Just in case you hadn't already heard - which is unlikely - the countdown clock on the front of Dan Brown's website will help you out. It reveals that there's, at the time of posting this sentence, 1 day, 14 hours, 29 minutes and 16 seconds left until the film version of the record-breaking Da Vinci Code book has its world release.
I say unlikely since during recent weeks the publicity accompanying the film's release has been racing faster than the plot. For a start, you can win official merchandise, including baseball caps and "clamshell style titanium clocks" on the film's website. If that doesn't grab you, then perhaps the marketing people dressed as monks who have been handing out Mona Lisa puzzles on the streets of London will.
Television makers exploring the evidence for the book's main premise - that Jesus had a son whose descendants continue to this day - were among the first to realise the cash cow potential of the book.
Maybe you saw Tony Robinson fronting the Real Da Vinci Code. If not, this week More 4 is broadcasting Decoding Da Vinci which looks at where Brown's ideas came from.
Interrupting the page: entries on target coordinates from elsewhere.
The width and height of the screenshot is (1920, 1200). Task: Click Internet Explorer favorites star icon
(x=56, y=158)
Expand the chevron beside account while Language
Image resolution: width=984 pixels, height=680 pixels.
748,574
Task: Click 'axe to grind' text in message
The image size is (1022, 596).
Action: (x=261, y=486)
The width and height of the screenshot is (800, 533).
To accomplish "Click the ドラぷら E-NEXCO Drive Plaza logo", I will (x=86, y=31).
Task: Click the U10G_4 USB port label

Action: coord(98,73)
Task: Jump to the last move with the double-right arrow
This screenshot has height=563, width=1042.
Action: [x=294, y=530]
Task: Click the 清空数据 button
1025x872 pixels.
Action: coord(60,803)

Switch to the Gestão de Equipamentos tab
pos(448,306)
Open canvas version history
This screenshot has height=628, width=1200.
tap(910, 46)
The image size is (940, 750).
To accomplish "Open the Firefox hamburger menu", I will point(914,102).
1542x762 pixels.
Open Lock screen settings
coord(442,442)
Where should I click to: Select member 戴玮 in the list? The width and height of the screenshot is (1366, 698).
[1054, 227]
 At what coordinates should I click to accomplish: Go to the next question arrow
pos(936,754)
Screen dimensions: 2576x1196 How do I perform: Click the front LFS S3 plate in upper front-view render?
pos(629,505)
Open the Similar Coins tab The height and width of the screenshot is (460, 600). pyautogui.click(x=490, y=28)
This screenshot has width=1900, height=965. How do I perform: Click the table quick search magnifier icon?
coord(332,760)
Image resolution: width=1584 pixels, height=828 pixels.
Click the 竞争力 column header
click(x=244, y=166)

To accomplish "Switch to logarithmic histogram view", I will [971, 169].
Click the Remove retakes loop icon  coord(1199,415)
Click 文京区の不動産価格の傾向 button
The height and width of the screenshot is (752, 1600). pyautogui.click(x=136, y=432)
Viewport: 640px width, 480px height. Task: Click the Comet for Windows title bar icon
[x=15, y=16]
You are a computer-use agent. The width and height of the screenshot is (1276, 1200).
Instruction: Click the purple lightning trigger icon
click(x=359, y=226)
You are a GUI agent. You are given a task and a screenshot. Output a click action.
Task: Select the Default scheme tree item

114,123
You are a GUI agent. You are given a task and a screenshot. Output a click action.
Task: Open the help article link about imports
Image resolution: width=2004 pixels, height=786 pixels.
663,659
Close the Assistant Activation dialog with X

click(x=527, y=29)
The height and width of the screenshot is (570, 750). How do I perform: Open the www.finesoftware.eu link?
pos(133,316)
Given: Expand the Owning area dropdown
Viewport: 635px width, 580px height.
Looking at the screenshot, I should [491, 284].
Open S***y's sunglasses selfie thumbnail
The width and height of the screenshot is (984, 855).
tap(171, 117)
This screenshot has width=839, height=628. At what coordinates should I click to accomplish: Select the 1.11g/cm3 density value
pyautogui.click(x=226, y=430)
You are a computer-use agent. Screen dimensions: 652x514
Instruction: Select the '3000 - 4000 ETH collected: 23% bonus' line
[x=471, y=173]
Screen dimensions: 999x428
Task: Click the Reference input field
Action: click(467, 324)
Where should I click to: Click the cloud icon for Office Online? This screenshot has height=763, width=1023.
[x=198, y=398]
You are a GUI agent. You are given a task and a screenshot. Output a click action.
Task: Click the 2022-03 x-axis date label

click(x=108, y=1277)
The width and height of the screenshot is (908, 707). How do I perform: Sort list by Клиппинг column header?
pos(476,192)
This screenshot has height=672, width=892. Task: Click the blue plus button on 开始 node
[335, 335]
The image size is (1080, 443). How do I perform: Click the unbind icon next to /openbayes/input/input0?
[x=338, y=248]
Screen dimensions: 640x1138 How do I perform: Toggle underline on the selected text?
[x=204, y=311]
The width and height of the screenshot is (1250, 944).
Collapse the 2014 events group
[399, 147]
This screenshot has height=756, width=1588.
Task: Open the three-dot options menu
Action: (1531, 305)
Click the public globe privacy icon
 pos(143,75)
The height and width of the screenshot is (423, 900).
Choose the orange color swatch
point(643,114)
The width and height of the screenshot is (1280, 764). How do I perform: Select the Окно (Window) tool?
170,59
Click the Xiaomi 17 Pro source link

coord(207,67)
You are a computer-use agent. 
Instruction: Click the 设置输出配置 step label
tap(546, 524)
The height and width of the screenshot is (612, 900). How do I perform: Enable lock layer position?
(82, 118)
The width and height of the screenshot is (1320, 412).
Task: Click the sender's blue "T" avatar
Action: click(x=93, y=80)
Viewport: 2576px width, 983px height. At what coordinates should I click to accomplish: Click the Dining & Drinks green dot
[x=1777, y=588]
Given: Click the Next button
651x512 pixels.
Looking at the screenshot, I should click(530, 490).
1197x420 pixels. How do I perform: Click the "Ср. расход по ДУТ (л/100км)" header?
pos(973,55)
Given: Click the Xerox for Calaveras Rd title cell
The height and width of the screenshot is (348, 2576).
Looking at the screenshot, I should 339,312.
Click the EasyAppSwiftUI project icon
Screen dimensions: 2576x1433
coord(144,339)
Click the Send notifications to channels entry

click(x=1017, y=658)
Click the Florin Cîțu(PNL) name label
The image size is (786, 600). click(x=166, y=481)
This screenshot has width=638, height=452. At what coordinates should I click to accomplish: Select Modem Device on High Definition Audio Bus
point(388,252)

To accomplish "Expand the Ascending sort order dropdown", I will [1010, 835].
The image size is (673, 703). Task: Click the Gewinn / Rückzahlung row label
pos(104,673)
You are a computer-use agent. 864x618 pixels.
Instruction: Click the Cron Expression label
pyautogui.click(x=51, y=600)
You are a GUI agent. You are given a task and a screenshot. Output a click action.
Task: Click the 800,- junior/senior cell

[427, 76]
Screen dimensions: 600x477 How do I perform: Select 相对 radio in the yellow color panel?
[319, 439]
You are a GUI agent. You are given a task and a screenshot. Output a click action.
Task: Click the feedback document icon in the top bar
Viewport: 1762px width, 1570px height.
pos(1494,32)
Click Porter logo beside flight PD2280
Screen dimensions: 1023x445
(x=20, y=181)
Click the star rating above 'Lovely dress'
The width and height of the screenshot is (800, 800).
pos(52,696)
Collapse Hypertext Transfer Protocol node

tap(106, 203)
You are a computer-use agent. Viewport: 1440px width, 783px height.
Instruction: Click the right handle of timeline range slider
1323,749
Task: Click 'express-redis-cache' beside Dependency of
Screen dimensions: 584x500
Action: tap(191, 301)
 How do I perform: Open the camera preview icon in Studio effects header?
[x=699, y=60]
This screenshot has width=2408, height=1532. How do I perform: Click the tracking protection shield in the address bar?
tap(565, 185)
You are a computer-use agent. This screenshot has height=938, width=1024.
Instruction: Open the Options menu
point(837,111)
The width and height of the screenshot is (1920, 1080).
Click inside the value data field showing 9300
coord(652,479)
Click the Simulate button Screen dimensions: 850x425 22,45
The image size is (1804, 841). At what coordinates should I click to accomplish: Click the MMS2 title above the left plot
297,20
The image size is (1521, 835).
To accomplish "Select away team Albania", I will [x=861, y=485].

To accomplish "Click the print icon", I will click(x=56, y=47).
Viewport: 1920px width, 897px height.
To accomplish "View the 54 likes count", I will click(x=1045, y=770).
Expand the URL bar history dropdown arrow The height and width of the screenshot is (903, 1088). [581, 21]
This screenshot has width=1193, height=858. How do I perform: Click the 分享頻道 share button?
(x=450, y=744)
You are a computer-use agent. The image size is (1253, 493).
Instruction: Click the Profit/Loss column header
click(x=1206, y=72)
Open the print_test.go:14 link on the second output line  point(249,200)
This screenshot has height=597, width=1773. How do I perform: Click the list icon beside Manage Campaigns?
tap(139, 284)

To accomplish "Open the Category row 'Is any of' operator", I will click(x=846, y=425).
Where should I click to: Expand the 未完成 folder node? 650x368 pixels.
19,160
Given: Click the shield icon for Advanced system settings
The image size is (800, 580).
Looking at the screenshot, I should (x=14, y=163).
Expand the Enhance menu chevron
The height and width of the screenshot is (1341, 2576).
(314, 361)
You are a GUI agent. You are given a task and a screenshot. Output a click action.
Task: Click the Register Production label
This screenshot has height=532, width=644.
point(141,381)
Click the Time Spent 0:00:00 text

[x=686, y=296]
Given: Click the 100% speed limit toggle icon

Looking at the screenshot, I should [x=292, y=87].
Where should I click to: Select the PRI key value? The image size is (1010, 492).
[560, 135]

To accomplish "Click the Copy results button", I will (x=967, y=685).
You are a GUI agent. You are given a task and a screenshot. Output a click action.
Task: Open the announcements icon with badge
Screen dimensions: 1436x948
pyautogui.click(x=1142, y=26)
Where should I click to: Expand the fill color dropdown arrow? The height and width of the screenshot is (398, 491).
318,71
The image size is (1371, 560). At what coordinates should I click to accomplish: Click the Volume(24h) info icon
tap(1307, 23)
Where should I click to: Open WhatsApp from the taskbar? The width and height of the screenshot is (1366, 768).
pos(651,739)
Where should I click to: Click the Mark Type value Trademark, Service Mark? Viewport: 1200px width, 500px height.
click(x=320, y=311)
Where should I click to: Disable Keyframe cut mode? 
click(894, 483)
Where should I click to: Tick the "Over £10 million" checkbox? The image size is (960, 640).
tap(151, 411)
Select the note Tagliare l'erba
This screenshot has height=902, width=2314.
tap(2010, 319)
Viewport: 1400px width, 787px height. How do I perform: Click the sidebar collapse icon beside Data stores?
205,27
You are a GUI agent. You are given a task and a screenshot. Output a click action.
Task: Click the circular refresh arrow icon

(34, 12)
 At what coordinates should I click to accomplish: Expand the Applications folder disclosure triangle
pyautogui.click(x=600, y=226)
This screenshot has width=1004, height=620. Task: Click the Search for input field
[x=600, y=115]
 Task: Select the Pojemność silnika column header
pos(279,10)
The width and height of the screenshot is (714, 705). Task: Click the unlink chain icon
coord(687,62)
There was also BBC4's The Da Vinci Code - The Greatest Story Ever Sold, which analysed the formula that made the book so successful. "We learn exactly how Brown used myths to create an intoxicating potion with a whiff of plausibility", the programme's preview in the Radio Times promised.
And it is not just broadcasters. In the month's leading up to 2005 general election, the Guardian's online political team thought the Da Vinci theme could liven up matters a little.
Let's look at travel. Eurostar, which runs the high speed trains between London and Paris, has pricked up its ears, in part since large parts of the plot unravel in Paris and London. A Eurostar train - plastered in Da Vinci Code livery - left London yesterday morning carrying many of the cast to Cannes. The company is giving away $200,000 and "a lifetime of discovery" as part of its promotions coinciding with the film's release.
Lastminute.com is determined not to be left behind.
Other organisations and places that feature in the book have, willingly or otherwise, decided to bite the bullet and use the Da Vinci effect to their advantage. Rosslyn Chapel near Edinburgh, long associated with Holy Grail myths, is charging £7 entrance. Even the Opus Dei, the conservative Catholic organisation which hardly enjoys a positive ride in Brown's book, held a Da Vinci Code conference last week.
Can't stand it all? Then the place to head for appears to be the Louvre, where the plot begins. It's guide to current exhibitions is mercifully light on Da Vinci mentions. Stay away from the crowds doubtlessly swarming around the Mona Lisa and instead try the From Cordoba to Samarkand show, with "50 key works selected from the magnificent collection assembled by the State of Qatar".